With OP's described setup you have two conductors of one phase in one conduit and one conductor of same phase in the other conduit. The impedance difference will cause current to divide unevenly over those three conductors.

OP at very least needs to find a way to get every conductor of a phase in the same raceway. This could still lead to overall phase imbalance but won't result in much for unbalance on the individual conductors of any phase set. This may result in two phases in one raceway and one phase and grounded conductor in the other raceway. Maybe not ideal arrangement, NEC may or may not apply, probably better situation than what he currently has though.
 
rezonatefreq907 said:
Unusual existing install have not encountered before. 2ea 3in PVC conduits buried under ground about 75ft. Each conduit has 5ea 3/0 & 1ea 2/0 xhhw alum. Intent was to have 3 parallel runs of 3/0 w/ 2/0 ground in copper not alum. 3 phase 480vac. No neutral needed. No ferrous metal around conductors. Stubbed up through floor into equipment. Switchgear one end. Adjustable inductive load bank (reactor) to mitigate negative kVARs. Yes, I know lots of mistakes or short cuts appear to have been made or taken by contractor who installed but this is the cards that were dealt. Of course lack of time, money with very remote logistics get sprinkled on. 2 parallel runs is easy. ABC in each conduit. Leave 2 ea 3/0 unconnected or grounded to prevent coupled voltage. How to get the third run if needed?
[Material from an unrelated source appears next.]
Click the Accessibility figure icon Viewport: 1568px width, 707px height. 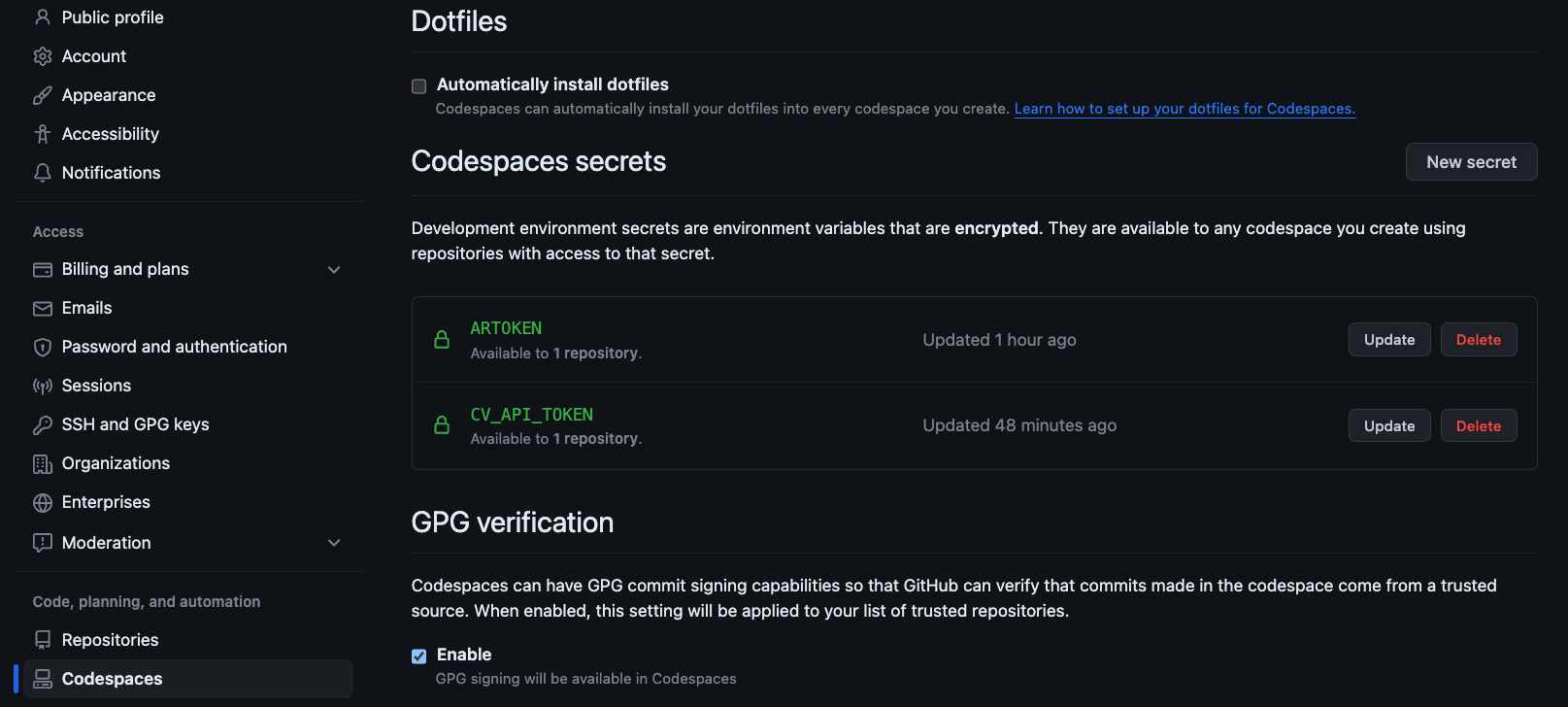(x=42, y=134)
Yes I could remove, repull and/or replace. Not acceptable unless we cannot make existing work. Discussed with engineer and we can likely make just two runs work by limiting the adjustable reactor. I want the third run if it possible. Heating should not be an issue since no ferrous metal near conduits. Will there be a voltage imbalance caused by the following propose conductor termination layout?

3 runs in 2 conduits: Conduit 1: 2 x Phase A, 2 x Phase B, 1 x Phase C, 1 x Equipment Ground. Conduit 2: 1 x Phase A, 1 x Phase B, 2 x Phase C, 1 x Equipment Ground.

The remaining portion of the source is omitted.